Check every line of the data below for the word "window" and say how many have it, without further comment.

Dataset records:

::::

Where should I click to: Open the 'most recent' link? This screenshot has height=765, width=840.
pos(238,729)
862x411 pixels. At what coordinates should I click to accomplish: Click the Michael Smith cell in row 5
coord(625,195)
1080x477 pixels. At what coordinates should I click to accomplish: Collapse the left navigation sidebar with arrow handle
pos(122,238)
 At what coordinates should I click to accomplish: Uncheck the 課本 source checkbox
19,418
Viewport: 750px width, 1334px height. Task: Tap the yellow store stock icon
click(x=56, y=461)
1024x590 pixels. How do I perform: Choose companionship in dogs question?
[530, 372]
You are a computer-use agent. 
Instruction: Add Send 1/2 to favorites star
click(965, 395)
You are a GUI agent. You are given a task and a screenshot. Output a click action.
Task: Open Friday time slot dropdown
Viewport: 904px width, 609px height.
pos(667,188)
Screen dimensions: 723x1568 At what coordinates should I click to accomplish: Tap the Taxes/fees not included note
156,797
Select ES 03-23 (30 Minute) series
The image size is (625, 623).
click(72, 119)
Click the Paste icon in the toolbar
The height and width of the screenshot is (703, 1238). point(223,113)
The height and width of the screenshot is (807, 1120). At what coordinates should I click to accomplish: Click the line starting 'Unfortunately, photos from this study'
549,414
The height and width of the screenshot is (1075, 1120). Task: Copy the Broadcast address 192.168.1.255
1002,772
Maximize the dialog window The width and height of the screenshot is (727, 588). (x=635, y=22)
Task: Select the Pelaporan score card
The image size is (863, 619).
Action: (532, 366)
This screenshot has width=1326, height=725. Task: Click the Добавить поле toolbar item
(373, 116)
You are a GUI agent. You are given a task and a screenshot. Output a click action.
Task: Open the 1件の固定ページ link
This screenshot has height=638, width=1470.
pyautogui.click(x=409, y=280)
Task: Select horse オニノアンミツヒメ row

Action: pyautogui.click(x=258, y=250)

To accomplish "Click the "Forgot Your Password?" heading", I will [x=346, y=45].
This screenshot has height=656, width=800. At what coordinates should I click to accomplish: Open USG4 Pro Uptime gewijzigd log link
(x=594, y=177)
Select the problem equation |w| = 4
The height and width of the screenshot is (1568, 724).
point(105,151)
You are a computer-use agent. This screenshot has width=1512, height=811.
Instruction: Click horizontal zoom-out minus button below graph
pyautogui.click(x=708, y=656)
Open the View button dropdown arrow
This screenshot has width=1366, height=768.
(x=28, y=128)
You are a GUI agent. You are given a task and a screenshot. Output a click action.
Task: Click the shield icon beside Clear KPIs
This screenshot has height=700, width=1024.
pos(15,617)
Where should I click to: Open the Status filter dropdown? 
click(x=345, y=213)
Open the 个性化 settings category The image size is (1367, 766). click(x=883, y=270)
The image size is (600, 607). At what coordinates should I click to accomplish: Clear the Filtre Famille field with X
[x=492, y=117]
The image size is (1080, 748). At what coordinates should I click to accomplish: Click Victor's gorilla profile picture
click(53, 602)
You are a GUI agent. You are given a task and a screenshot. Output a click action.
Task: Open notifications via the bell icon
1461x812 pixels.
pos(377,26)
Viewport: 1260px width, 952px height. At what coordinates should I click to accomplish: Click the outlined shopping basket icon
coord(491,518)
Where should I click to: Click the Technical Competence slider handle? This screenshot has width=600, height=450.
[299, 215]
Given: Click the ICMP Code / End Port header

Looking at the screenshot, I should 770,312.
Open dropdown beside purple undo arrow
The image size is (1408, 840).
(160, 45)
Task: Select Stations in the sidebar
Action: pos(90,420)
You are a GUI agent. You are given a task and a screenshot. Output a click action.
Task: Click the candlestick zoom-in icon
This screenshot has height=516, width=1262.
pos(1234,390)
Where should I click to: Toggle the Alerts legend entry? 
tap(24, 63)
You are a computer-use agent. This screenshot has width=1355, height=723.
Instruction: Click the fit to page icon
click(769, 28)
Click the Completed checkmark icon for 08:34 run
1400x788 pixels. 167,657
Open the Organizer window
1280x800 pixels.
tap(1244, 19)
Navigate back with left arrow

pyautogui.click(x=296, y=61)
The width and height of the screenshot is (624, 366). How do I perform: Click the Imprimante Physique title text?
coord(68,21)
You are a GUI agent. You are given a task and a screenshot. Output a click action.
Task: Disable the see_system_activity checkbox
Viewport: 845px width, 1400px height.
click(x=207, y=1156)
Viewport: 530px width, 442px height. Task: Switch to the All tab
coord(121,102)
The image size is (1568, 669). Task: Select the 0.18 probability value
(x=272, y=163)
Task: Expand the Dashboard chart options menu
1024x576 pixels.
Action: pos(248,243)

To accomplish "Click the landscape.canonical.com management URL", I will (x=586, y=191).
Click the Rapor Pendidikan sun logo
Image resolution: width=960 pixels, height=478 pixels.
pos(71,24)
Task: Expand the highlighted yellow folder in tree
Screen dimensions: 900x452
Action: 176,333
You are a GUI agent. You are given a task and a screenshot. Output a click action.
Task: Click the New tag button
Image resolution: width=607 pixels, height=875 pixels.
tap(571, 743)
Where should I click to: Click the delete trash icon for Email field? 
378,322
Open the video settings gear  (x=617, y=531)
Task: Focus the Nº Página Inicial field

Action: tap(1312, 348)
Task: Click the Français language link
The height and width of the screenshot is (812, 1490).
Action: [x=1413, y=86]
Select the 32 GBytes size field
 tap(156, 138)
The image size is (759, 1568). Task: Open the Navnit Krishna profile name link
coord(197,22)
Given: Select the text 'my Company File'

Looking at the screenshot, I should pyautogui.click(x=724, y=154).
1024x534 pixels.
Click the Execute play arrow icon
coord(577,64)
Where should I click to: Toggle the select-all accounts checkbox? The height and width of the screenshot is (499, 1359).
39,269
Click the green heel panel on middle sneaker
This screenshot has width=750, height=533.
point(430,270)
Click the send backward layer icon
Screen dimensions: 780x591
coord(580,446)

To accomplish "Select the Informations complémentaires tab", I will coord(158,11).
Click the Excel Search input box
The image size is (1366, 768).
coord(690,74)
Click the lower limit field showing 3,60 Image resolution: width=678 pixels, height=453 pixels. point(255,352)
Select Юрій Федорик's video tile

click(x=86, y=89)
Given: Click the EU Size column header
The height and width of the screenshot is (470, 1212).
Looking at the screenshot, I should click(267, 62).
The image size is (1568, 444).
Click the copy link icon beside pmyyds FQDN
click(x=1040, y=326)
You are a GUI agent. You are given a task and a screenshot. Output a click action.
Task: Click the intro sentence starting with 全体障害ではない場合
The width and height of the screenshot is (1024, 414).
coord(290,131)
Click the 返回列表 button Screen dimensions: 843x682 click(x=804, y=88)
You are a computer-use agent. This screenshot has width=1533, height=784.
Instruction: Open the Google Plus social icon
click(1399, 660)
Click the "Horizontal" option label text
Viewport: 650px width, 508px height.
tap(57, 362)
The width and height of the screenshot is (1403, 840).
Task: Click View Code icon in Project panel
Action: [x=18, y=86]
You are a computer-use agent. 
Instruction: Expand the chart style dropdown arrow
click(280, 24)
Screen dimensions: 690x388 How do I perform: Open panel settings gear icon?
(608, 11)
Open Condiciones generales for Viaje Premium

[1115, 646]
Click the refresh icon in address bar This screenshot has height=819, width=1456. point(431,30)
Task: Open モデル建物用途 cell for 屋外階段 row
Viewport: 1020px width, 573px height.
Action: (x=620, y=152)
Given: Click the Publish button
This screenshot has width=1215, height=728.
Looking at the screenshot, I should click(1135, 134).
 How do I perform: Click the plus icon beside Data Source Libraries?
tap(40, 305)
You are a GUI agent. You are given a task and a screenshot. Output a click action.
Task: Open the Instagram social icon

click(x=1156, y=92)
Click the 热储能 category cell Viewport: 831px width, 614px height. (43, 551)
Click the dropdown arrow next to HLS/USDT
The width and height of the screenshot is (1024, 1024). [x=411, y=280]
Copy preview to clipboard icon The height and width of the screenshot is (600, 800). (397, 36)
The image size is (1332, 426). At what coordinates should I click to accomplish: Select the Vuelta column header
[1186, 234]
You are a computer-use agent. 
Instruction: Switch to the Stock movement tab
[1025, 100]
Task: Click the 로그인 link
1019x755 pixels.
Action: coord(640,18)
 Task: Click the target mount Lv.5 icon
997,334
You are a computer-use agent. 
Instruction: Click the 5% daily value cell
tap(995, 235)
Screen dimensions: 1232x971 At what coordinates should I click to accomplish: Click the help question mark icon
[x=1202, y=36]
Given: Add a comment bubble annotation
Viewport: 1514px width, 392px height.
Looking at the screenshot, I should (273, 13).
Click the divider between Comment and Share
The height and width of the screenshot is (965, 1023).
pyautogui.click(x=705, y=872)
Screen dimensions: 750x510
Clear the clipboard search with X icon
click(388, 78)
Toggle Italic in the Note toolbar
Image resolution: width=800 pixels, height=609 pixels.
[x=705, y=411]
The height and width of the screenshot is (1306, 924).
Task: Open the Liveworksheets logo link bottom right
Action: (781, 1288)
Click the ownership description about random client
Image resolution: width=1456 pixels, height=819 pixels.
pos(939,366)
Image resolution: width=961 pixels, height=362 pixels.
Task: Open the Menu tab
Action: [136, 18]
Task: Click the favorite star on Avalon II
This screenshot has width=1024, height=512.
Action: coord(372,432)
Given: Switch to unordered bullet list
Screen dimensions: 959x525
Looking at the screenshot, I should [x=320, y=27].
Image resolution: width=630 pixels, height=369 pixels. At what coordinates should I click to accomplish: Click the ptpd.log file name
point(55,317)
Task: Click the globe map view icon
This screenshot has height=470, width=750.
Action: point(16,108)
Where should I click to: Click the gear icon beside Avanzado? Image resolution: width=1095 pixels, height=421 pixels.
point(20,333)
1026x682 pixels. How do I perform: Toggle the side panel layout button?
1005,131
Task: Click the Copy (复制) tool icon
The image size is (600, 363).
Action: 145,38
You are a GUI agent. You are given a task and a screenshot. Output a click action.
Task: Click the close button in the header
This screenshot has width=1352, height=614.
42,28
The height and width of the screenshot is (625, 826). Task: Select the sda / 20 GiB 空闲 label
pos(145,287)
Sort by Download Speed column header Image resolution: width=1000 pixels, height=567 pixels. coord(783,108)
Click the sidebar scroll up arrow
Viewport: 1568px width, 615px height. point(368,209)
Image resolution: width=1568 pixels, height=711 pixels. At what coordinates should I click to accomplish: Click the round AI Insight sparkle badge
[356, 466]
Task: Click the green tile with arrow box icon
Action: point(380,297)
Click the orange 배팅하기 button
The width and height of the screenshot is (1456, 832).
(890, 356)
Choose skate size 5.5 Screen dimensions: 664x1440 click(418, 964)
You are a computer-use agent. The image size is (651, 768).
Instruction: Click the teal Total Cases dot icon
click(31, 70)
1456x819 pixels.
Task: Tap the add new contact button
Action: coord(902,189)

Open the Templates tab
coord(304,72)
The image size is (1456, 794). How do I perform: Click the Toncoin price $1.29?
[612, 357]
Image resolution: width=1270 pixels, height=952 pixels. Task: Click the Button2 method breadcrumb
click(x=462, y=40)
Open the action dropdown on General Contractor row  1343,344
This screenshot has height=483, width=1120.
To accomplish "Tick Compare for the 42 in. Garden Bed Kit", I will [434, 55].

::::

SOLUTION TO THIS PROBLEM> 2